**What is expected**
Go through the material and copy each line that includes "This".

**Provided material**
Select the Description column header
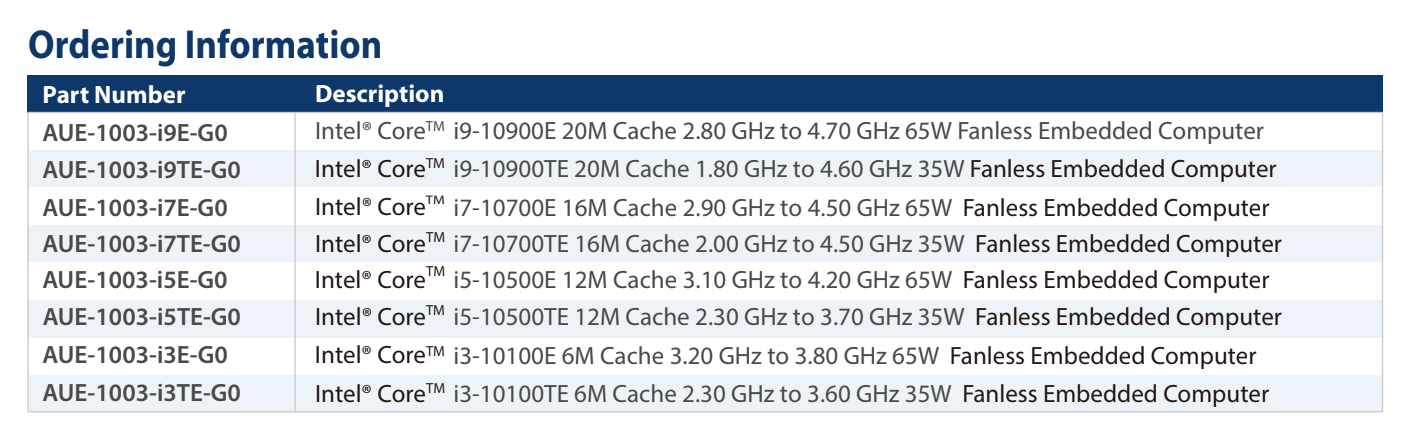The height and width of the screenshot is (446, 1416). tap(379, 95)
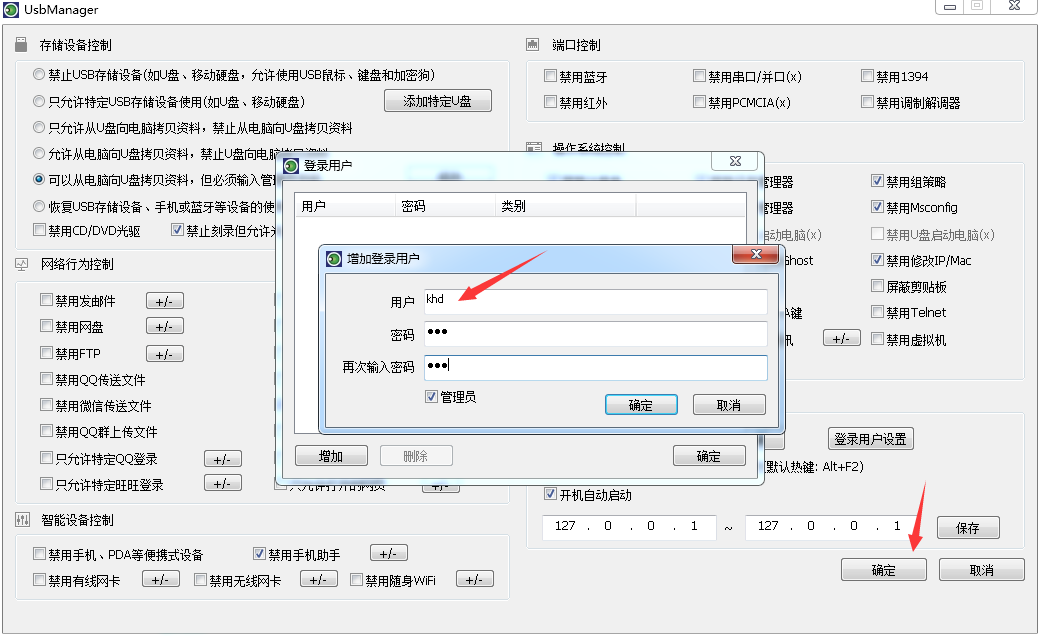Click the 增加登录用户 dialog icon
The height and width of the screenshot is (636, 1040).
[333, 257]
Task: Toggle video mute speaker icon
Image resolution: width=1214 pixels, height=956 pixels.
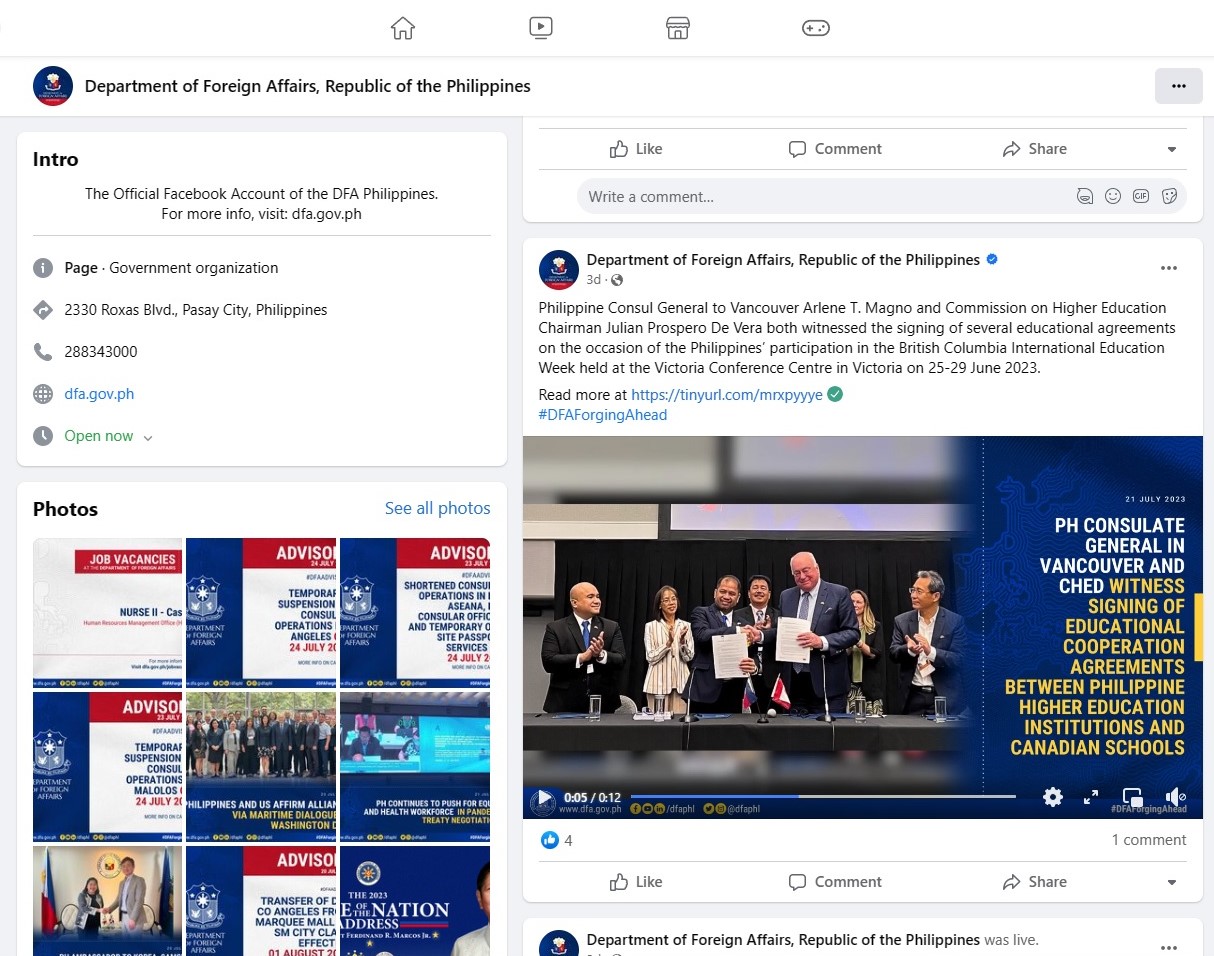Action: [x=1176, y=797]
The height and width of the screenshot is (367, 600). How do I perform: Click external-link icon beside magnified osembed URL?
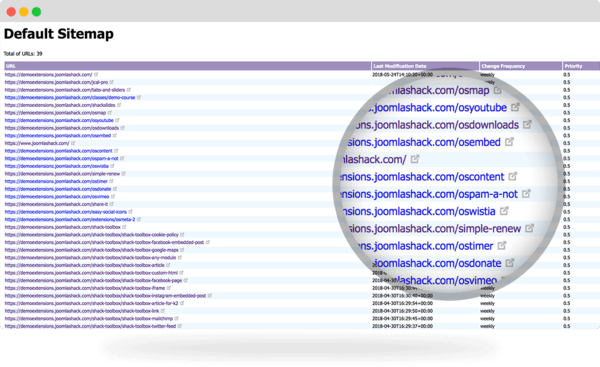pyautogui.click(x=509, y=142)
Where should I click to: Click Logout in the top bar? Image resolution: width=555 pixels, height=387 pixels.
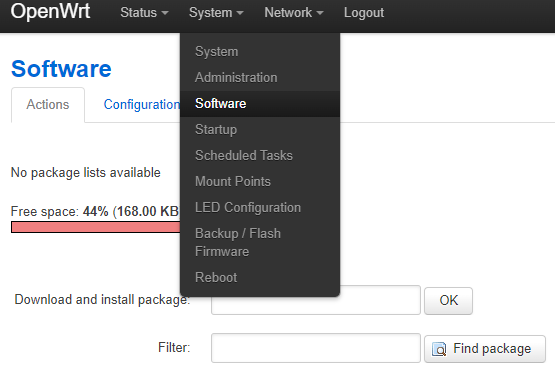tap(364, 13)
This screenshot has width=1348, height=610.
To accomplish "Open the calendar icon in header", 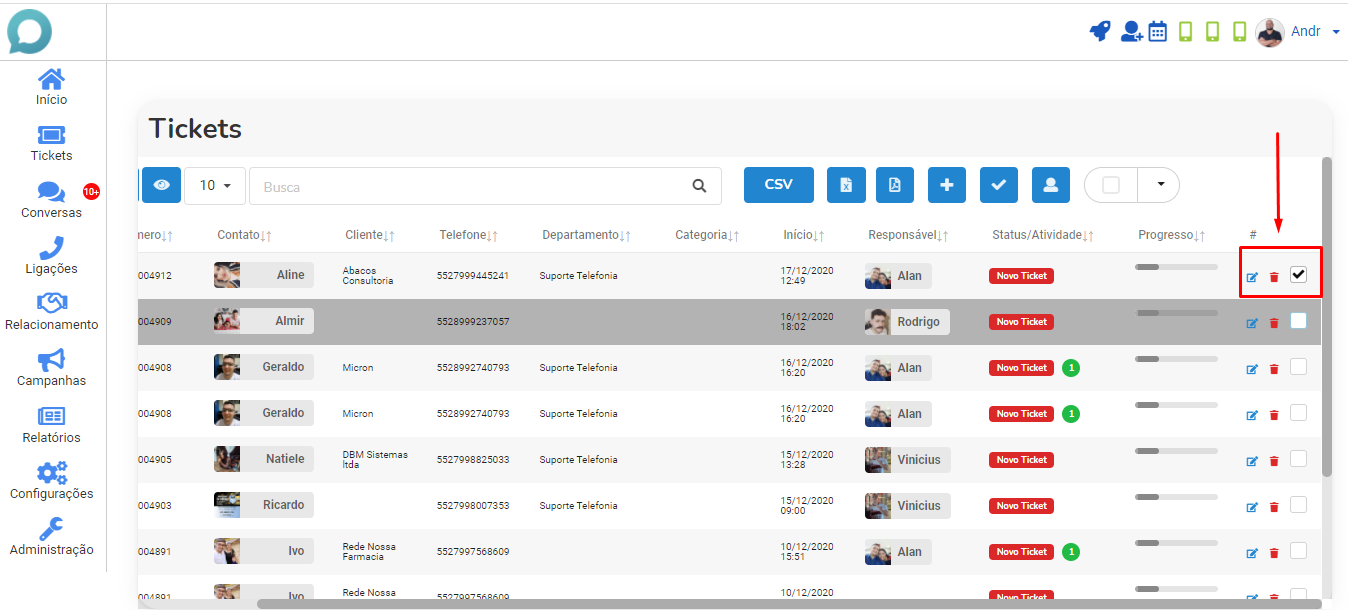I will pyautogui.click(x=1158, y=31).
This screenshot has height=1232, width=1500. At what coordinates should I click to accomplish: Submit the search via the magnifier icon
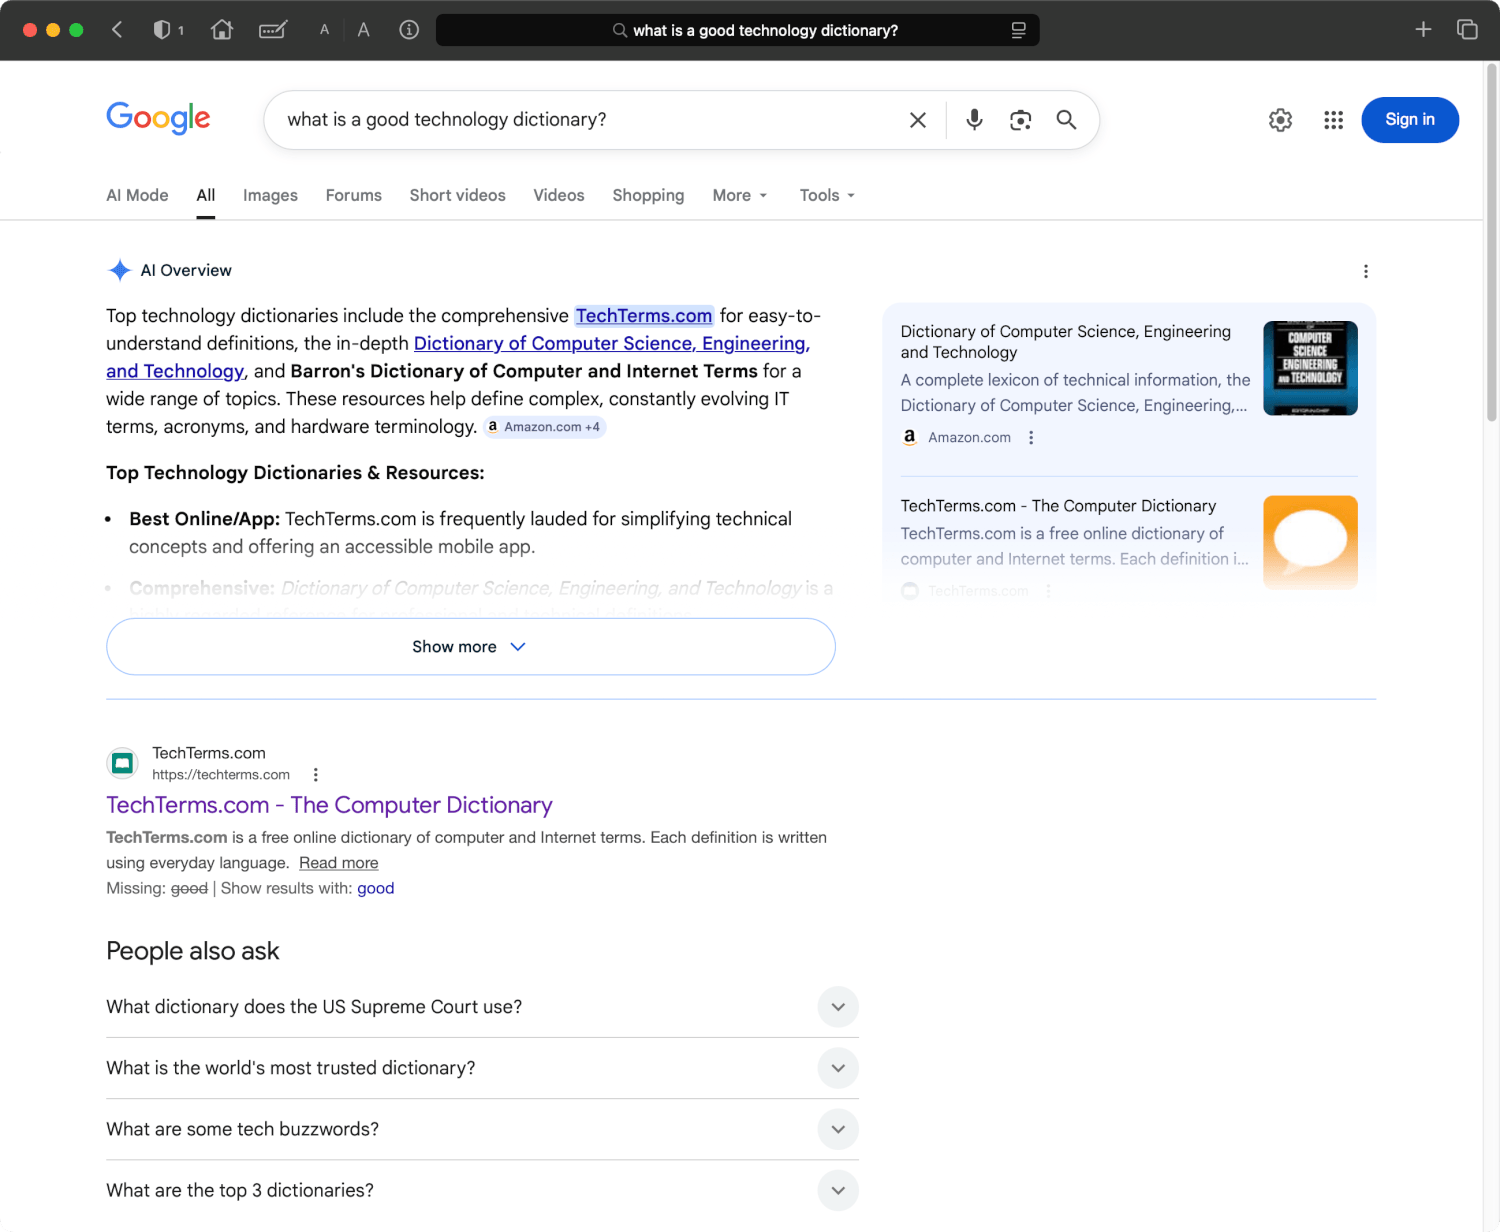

**Solved problem**
This screenshot has width=1348, height=610.
This screenshot has height=1232, width=1500. At what coordinates should I click to accomplish: Submit the search via the magnifier icon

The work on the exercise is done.